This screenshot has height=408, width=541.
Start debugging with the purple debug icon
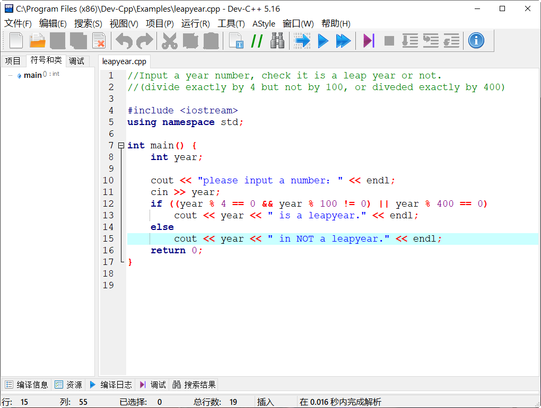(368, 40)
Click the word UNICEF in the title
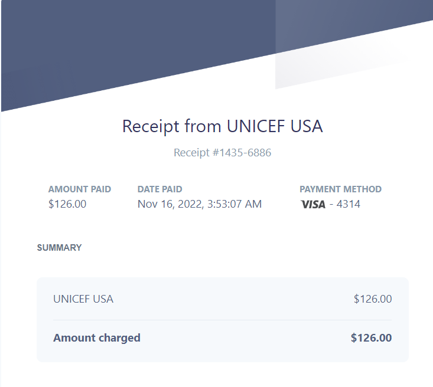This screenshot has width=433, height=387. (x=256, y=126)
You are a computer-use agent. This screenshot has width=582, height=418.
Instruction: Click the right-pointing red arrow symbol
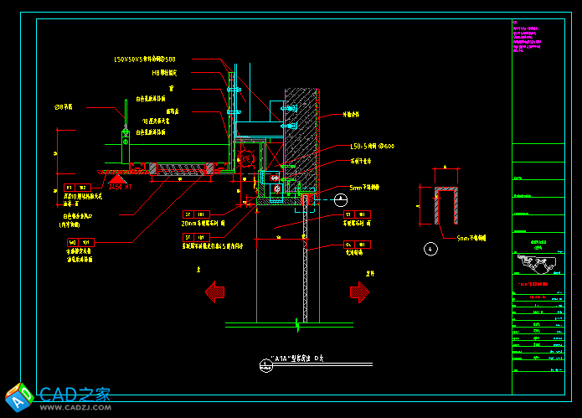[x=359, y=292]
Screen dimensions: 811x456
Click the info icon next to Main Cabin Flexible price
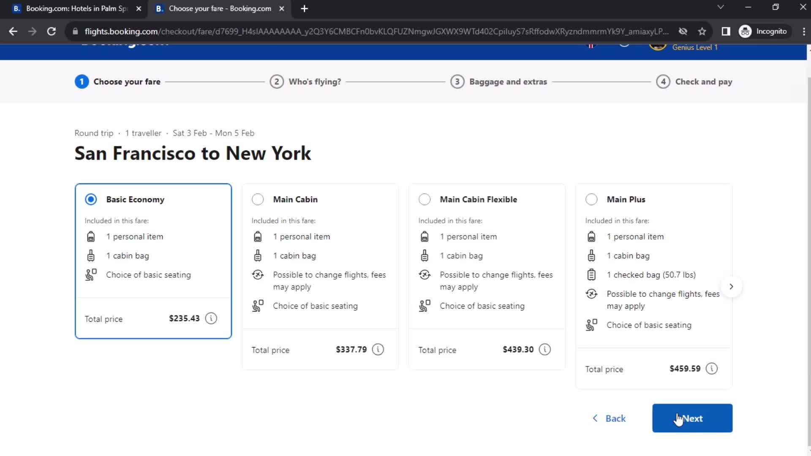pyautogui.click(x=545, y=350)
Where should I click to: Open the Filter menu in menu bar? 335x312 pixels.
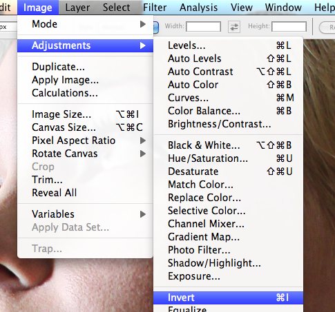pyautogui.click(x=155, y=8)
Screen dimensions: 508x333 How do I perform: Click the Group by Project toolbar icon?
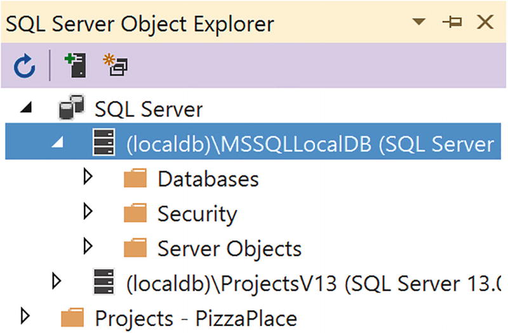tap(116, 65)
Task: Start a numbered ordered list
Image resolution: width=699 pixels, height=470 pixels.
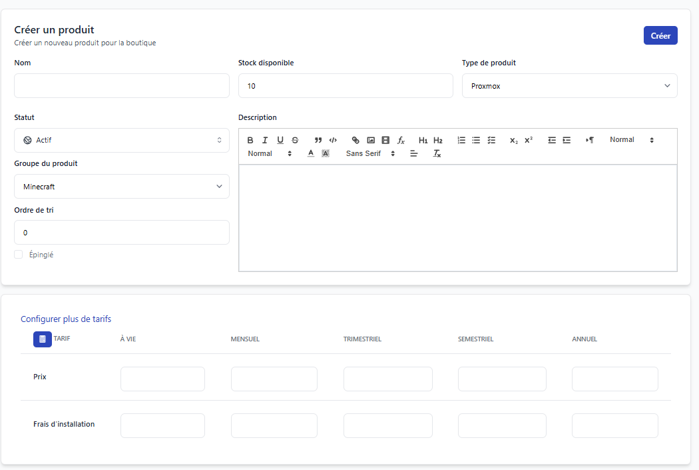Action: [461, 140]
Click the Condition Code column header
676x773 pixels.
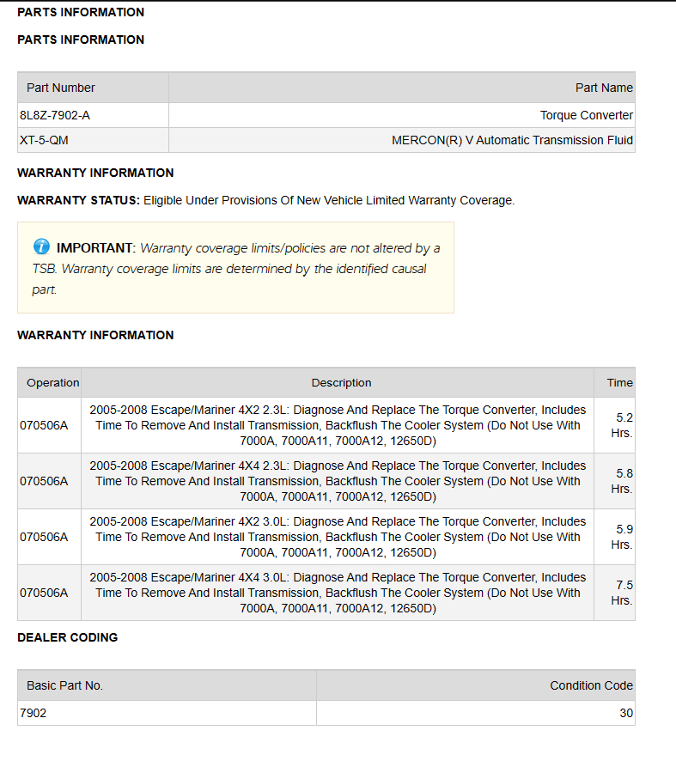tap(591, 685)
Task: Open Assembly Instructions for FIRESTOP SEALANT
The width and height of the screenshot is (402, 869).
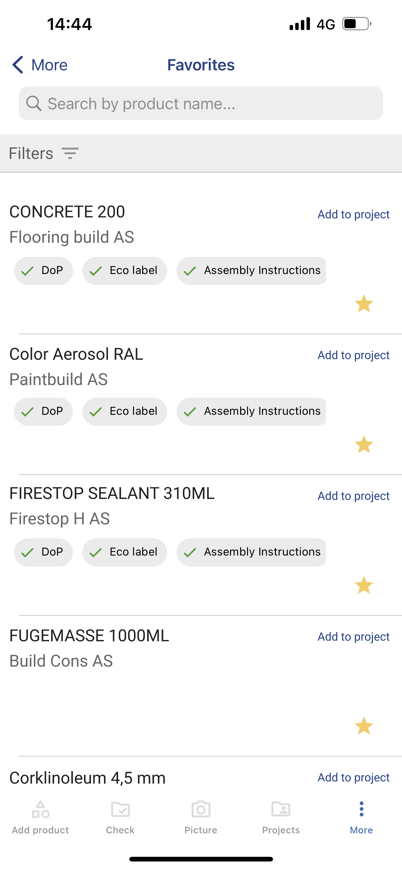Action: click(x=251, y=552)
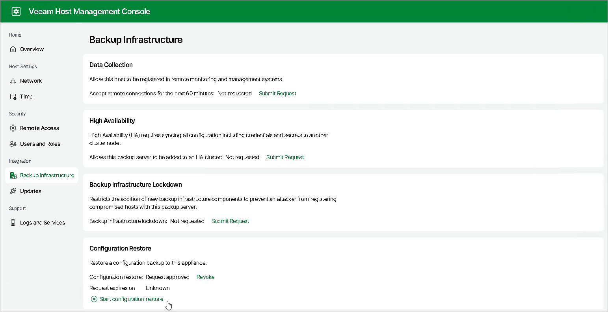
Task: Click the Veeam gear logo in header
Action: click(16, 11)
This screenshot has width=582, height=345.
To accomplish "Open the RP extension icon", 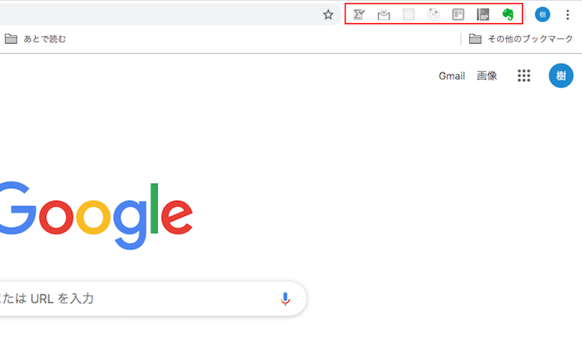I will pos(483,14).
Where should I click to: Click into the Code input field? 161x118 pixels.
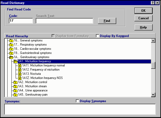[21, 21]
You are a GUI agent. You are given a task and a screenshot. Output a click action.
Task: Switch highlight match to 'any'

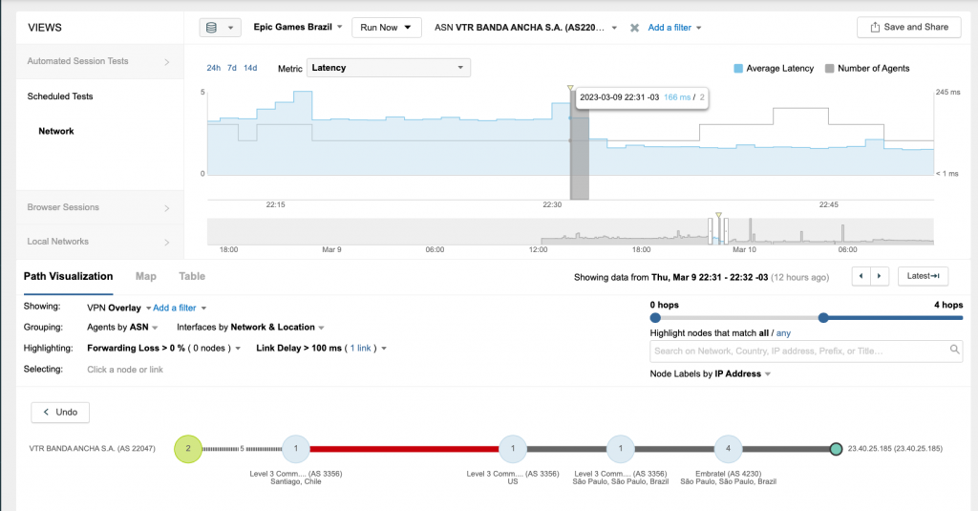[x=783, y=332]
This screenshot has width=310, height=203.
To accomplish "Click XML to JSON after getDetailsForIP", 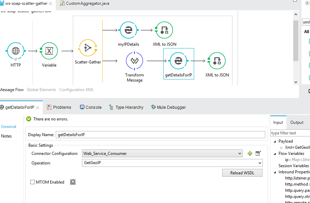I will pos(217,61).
----------
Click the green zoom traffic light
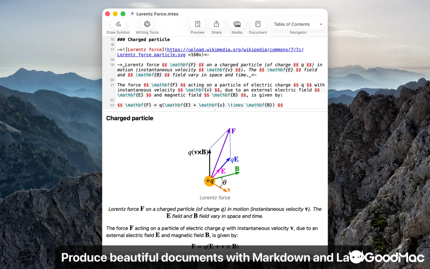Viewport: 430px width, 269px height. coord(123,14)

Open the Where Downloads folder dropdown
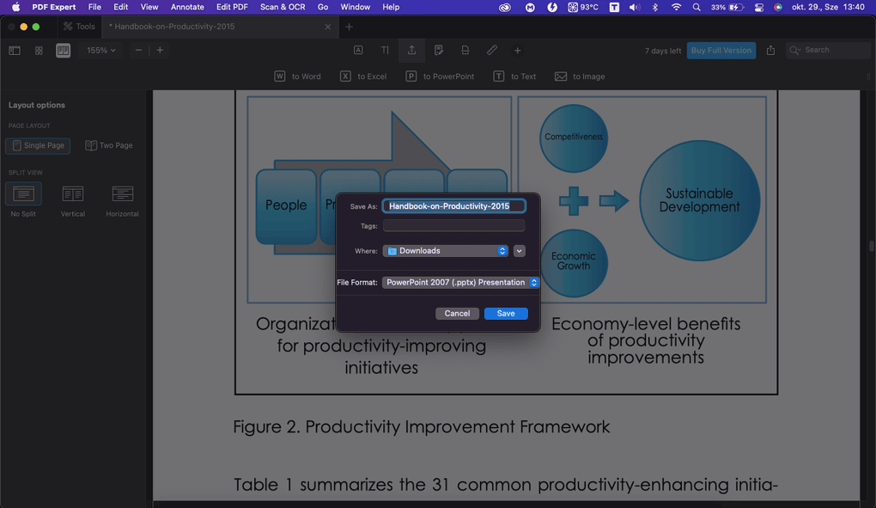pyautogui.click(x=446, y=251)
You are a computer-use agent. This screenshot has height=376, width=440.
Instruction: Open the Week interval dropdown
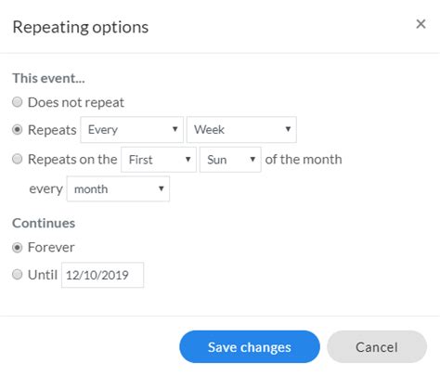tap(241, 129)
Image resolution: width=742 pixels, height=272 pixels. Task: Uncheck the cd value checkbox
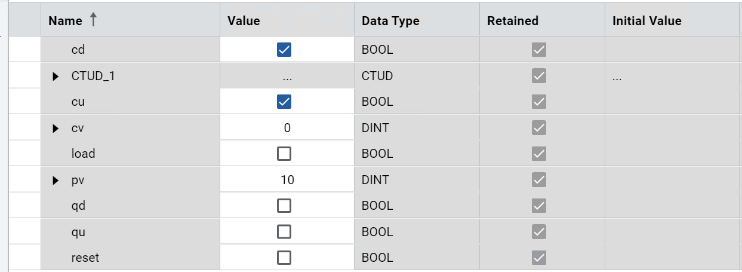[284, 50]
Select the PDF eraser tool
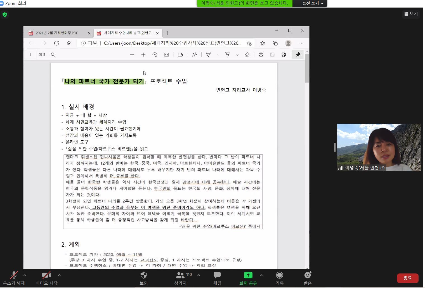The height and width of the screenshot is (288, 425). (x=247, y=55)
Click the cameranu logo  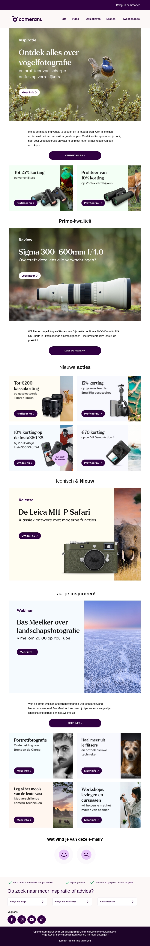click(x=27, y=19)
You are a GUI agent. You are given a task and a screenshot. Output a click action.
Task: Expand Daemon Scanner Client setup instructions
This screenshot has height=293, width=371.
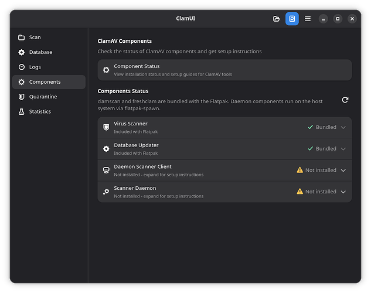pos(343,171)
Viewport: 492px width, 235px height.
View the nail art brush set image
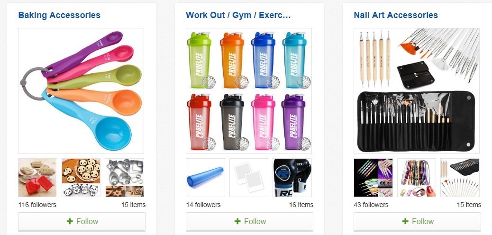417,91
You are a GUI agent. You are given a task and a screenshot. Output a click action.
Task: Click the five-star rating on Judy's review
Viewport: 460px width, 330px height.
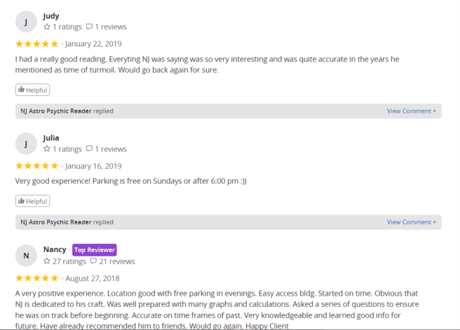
----------
# [WHAT YOU HAVE TO DO]
What you return must match the lines above from the one with "View the nail art brush set image" through the one with "Viewport: 460px width, 330px height." exactly, with both ends included and the pictures excluded.

# [WRITTEN ANSWER]
View the nail art brush set image
417,91
You are a GUI agent. You are given a task and a screenshot. Output a click action.
Task: Click the five-star rating on Judy's review
Viewport: 460px width, 330px height.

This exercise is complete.